━━ Dataset content ━━

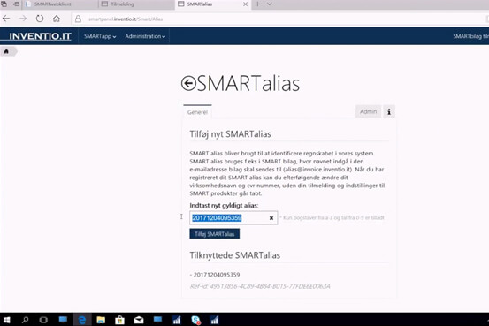Open the browser tab list chevron
Screen dimensions: 489x326
[x=270, y=4]
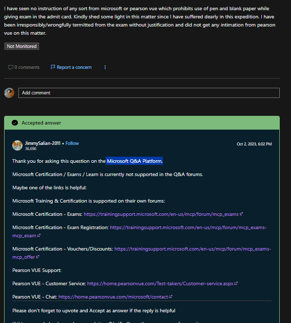Open JimmySalian-2011 profile avatar
Viewport: 291px width, 323px height.
click(x=17, y=145)
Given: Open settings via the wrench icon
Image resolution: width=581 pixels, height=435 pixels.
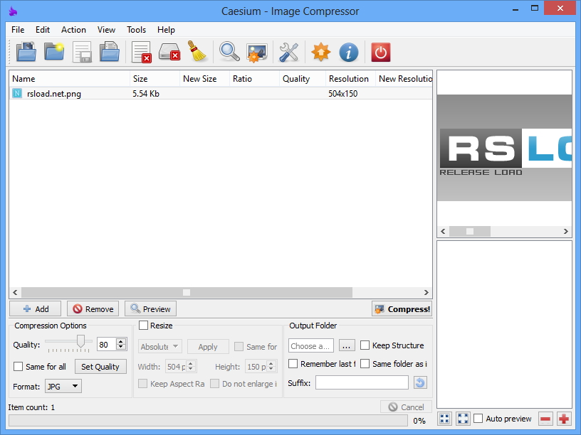Looking at the screenshot, I should (288, 53).
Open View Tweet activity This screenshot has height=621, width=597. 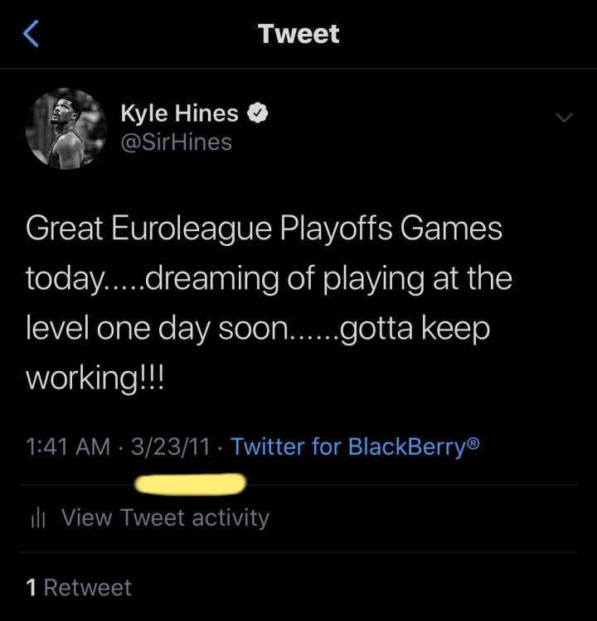point(165,518)
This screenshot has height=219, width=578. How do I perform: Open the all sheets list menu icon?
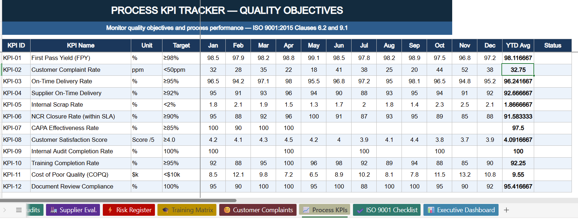click(x=19, y=210)
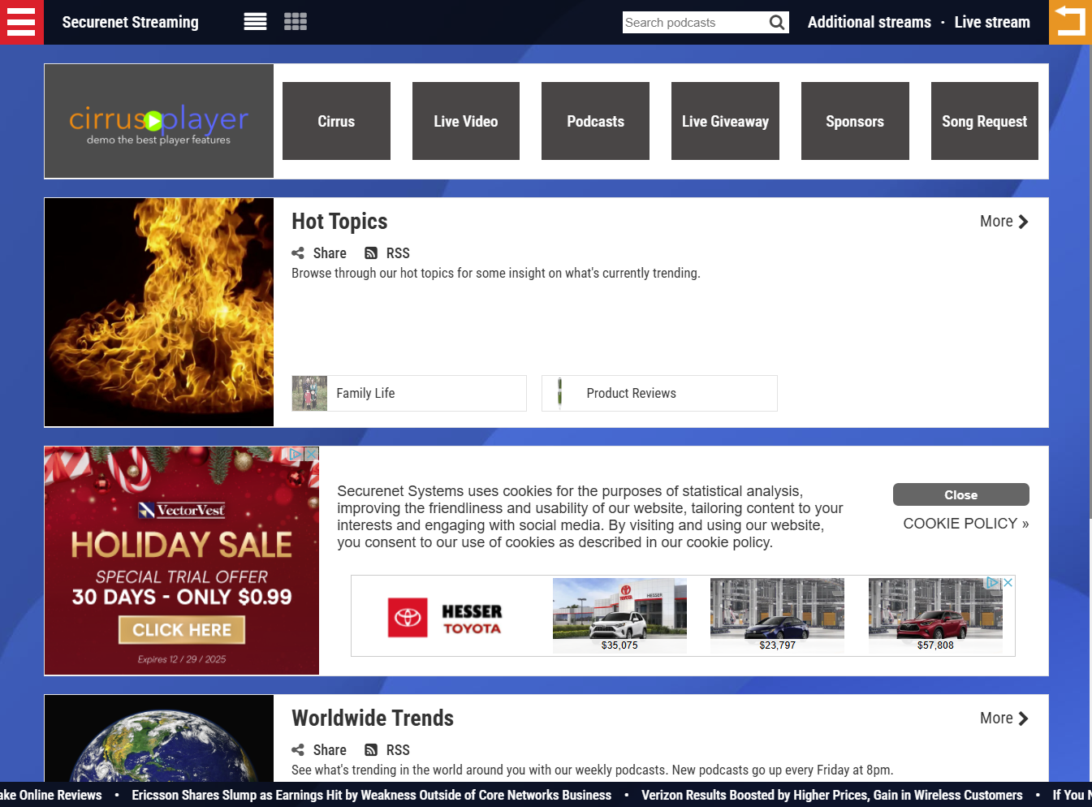Open the Additional streams menu
This screenshot has height=807, width=1092.
869,23
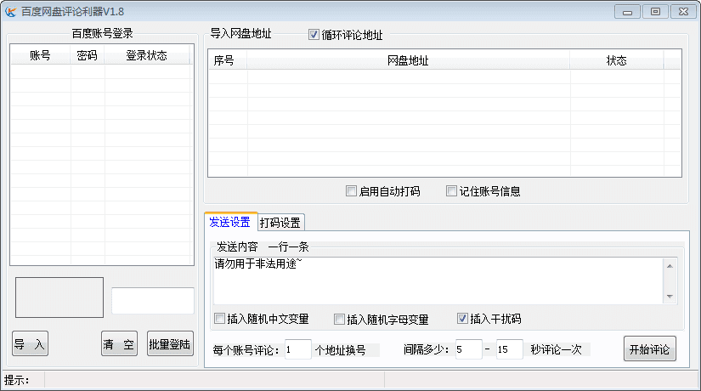
Task: Click the app logo icon in title bar
Action: pyautogui.click(x=10, y=11)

━━━

• What this task involves:
Write out the lines beginning at the line with "This screenshot has height=219, width=578." and ending at the last line of the entries. Include no pictures.

• Result:
This screenshot has height=219, width=578. How do I perform: Open the all sheets list menu icon?
click(x=19, y=210)
Open the Additional streams menu
This screenshot has height=807, width=1092.
869,23
Task: Click the app logo icon in title bar
Action: pyautogui.click(x=10, y=11)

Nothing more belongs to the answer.